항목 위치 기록

- - - - - - -

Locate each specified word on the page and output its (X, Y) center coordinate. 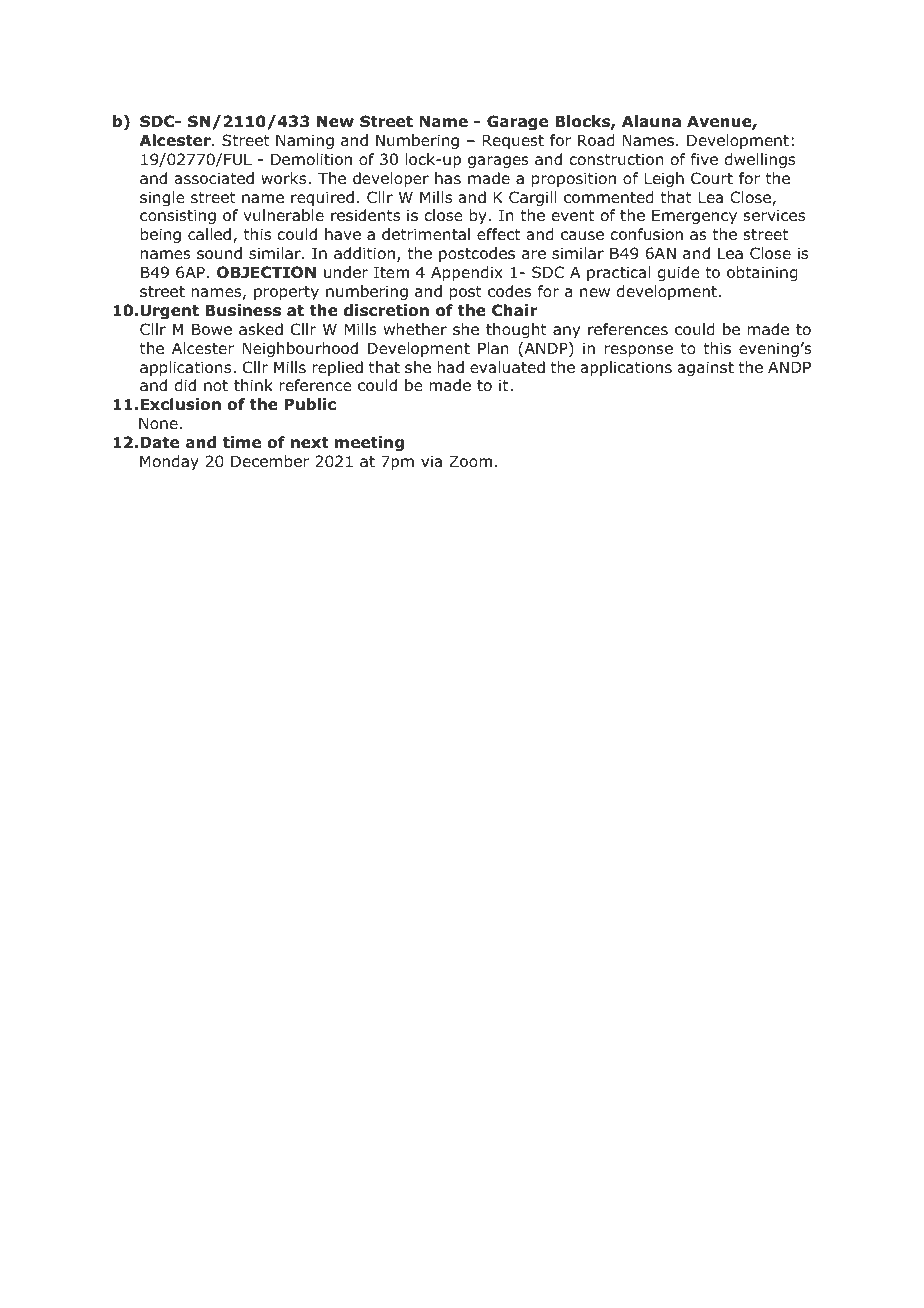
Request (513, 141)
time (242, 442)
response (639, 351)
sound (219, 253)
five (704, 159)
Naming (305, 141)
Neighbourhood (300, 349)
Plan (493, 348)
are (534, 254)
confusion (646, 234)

- - - - - - -

(할 일) 위 기록의 모든 줄을 요청 문구까지 포함해 다시 적되, 답으로 주어진 좌표의 각 숫자에 0.75를 곱하고 정수로 반올림(0.5는 올림)해 주겠어요? 그림은 답에 넣지 마세요.

(과제 풀이)
Locate each specified word on the page and output its (X, Y) center coordinate. 
Request (385, 106)
time (182, 332)
response (479, 263)
sound (164, 190)
five (528, 119)
Naming (229, 106)
Neighbourhood (225, 262)
Plan (370, 261)
are (401, 191)
confusion (485, 176)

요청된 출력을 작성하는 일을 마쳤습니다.